**Belge alıntısı:**
Bu noktada entelektüel, alim ve aydınlara düşen görev, tarihsel ve güncel olarak çatışma dilinin şehvetine kapılmamak, toplumsal gruplar arasında var olan çatışmaları derinleştirici söylemlerden uzak durmak ve müzakereci siyasetin imkanlarını yoklamaktır.
Türk siyasetini çatışma ve ötekileştirme dilinin esir aldığı bu dönemde, bu dili aşan bir siyasal-politik-dini bir söyleme ihtiyaç olduğu açıktır. Kuşkusuz kutuplaşmayı artıracak ve politik söylemi ayrıştırma üzerine inşa edecek çok sayıda tarihi ve güncel malzeme vardır elimizde. Ancak topluma yön vermek isteyen aydınların görevi çatışmayı derinleştirmek değil, toplumsa kutuplar arasında iletişimi mümkün kılacak yeni bir dil inşa etmektir.
İslam tarihinde iç sorunları çatışmaya yoluyla çözüme ulaştırma gayretleri siyasal birliği sağlamış gibi görünse de, zaman içinde büyük çatışmalara kaynaklık edecek yaklaşımları da beslemiştir.

**Veri bloğu:**
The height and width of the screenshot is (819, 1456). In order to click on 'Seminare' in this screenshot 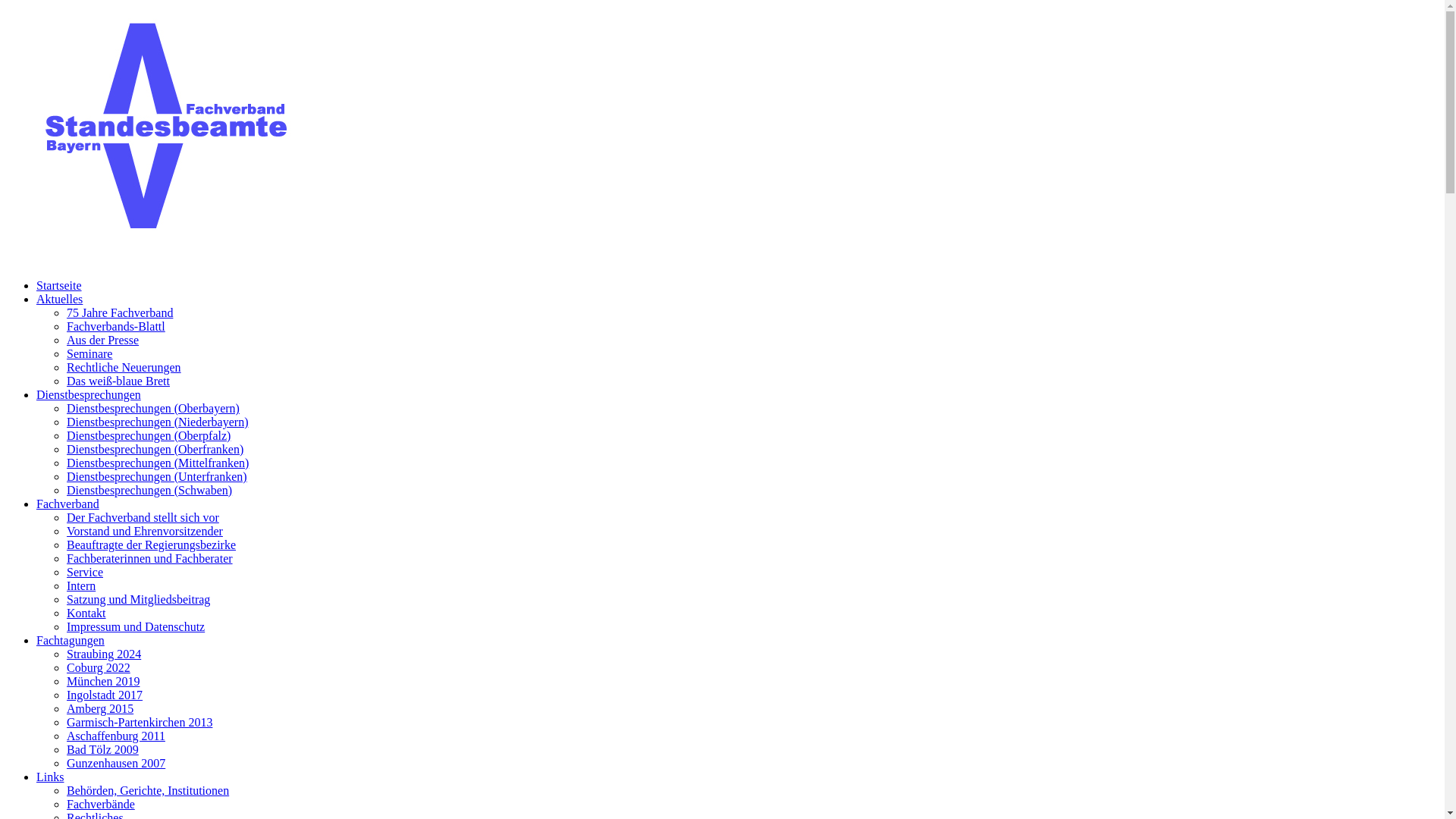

**Yapılacaklar:**
#1 Şu ifadelerin, siyasette çatışma dilini ele alan alıntıyla uyuşup uyuşmadığını belirtin. Her biri için evet ya da hayır deyin ve kararı belirleyen sözleri metinden aynen aktarın.
(a) Aydınların görevlerinden biri, toplumsal gruplar arasındaki çatışmaları derinleştiren söylemlerden uzak durmaktır.
(b) Kutuplaşmayı artırabilecek tarihi ve güncel malzeme azdır.
(c) İslam tarihinde iç sorunları çatışma yoluyla çözme gayretleri, siyasal birliği sağlamış gibi hiç görünmemiştir.
#2 Siyasette çatışma dilini ele alan alıntıyı, son cümlesinden sonra gelecek biçimde sürdürün.

**Görev yanıtları:**
#1
(a) Evet: "toplumsal gruplar arasında var olan çatışmaları derinleştirici söylemlerden uzak durmak"
(b) Hayır: "çok sayıda tarihi ve güncel malzeme vardır elimizde"
(c) Hayır: "siyasal birliği sağlamış gibi görünse de"

#2
Bu noktada İmam Hasan’ın Muaviye’ye karşı yürüttüğü siyasetin izini sürmekte fayda var. “İmam Hasan, on binlerce insanın öleceği ve İslam cemaatinin ciddi bir yıkımla karşı karşıya kalacağı savaşı reddetmiş ve Muaviye’nin ölümünden sonra imametin yeniden ‘şura-biat’ esasına dönmesini şart koşarak, hukukun korunmasını ümit etmişti. Onun bu yaptığı ne korkaklıktı ne de rahatına düşkünlük. Dedesinin vahyini özümsemiş bir sağduyu ve bilgelik sergilemişti. ‘İç rahatsızlıkları savaş değil, hukuk çözer.’ anlayışının mimarı böylece İmam Hasan oldu. İmam Hasan bu bilgeliğini ve fedakarlığını hayatıyla ödedi gerçi, ancak ulemanın örnek alacağı bir sağduyu bıraktı.“(1)
İmam Hasan’ın izlediği yöntemin izini sürersek iç çatışmaları, yaşanan hukuk ihlallerini, haksızlıkları ve anlaşmazlıkları önlemenin yolunun çatışma ve ötekileştirme değil, sivil direniş ve hukuk olduğunu görmemiz gerekecektir.
Bu noktada siyaseti sivil ve demokratik zeminde yapan, silahı siyaset aracı olarak kullanmayan, terör ve şiddet siyasetini reddeden her grupla hukuk ve adalet temelinde ortak hareket edilebilir.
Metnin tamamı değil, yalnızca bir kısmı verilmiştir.